I perhaps should've shown my Hungarian passport for the exit check but then the boarding pass and the passport doesn't match? how does that work? I do not know
 
Yes, I showed my US passport once by accident when I left Slovenia for Croatia (after SI was in the Schengen area and before HR was in the EU). But there's no harm that could come of that.
When I fly from the EU to the US I show my US passport when I check in and my EU passport when I pass border control. AFAIK all they check W.R.T. the boarding pass is that the names match.
If at some point in the future there might be a system that allows them to see that the boarding pass is associated with a different passport, and if they were to ask about that, I'd also show the US passport to satisfy the inquiry.
Did the Paris border officer not ask where your entry stamp was?
 
chx
No
 
10:25 PM
@phoog I did when I went there. (Advice to do so is one of the first signs "There may be trouble ahead".) Ended up being e-mailed details, marked "Secret", of confidential travel arrangements for government ministers, reports on usage of hydrogen to fuel cars and a lot more (over a period of years). Only stopped when I explained I was not who they thought I was (so deserved no credit for the mortgage advice someone had much appreciated).
 
10:51 PM
I vaguely recall a discussion about all this but is that really what this note is about? I always thought it was primarily about double citizens who have the citizenship of the country in question.

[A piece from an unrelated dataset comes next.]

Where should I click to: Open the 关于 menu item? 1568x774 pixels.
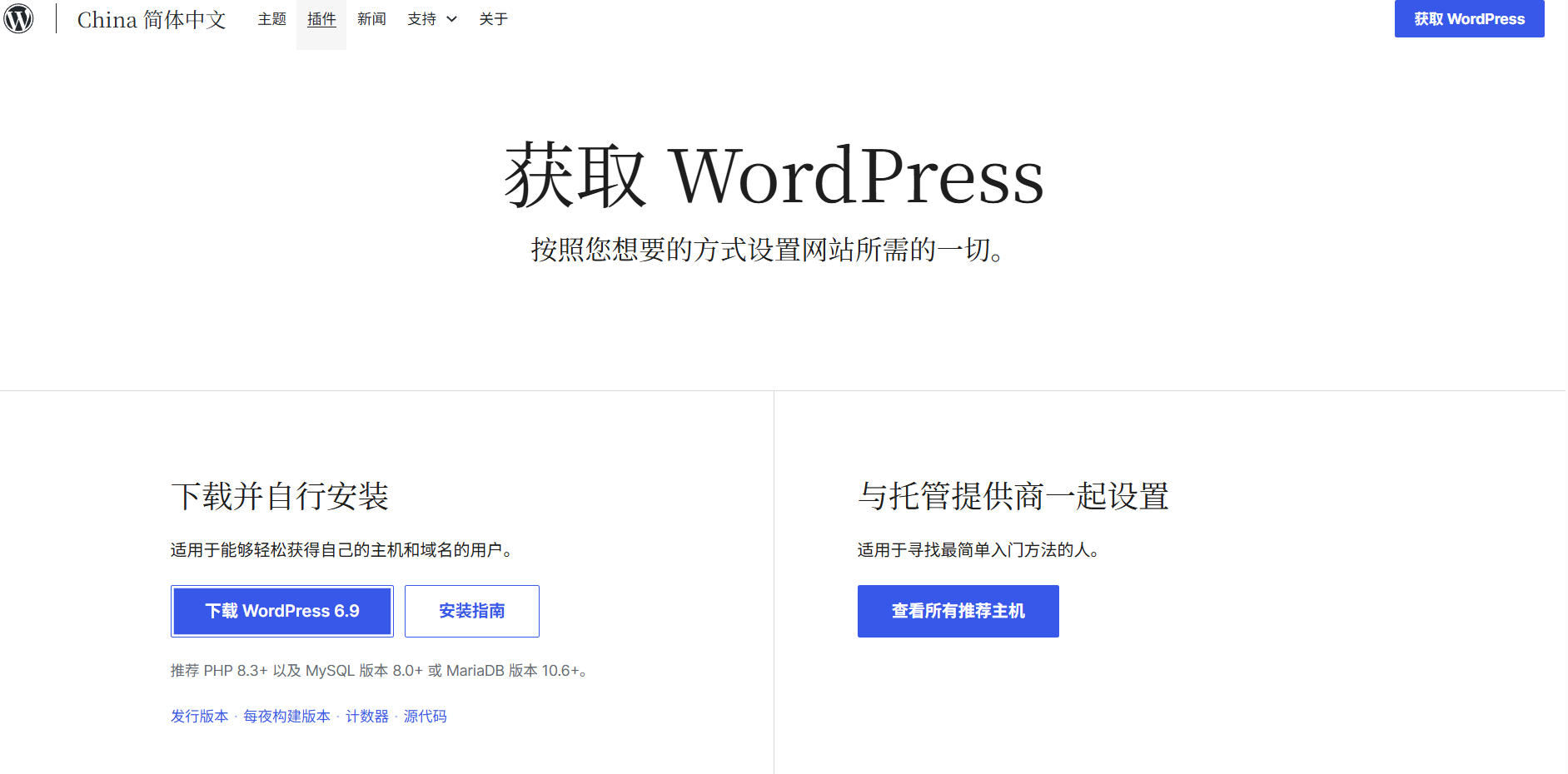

The text does not go into these details but the basic point is that if you are a citizen, all sorts of bad things can happen to you and being also Canadian won't make a difference.
In other news, France, which does a lot of evacuating (bring in the jokes) has a team with procedures, etc. to sort people showing up based on citizenship and other criteria. Evacuations cost a lot.
I remember reading some powerpoint or something detailing all that.
 
11:09 PM
@JonathanReez Indian passport with less than 6 months validity might also qualify for a '[passport-renewals]' tag.
 
11:31 PM
@Relaxed there is some question about consular assistance for dual citizens who entered a third country using the passport of the other country. There's also a question about consular assistance for those who entered one country of citizenship using the passport of the other; I think the conventions allow countries to deny it in that case, but some countries have bilateral agreements requiring them to grant it.
I've read about that in connection with the US requirement for US citizens to enter the US with US passports.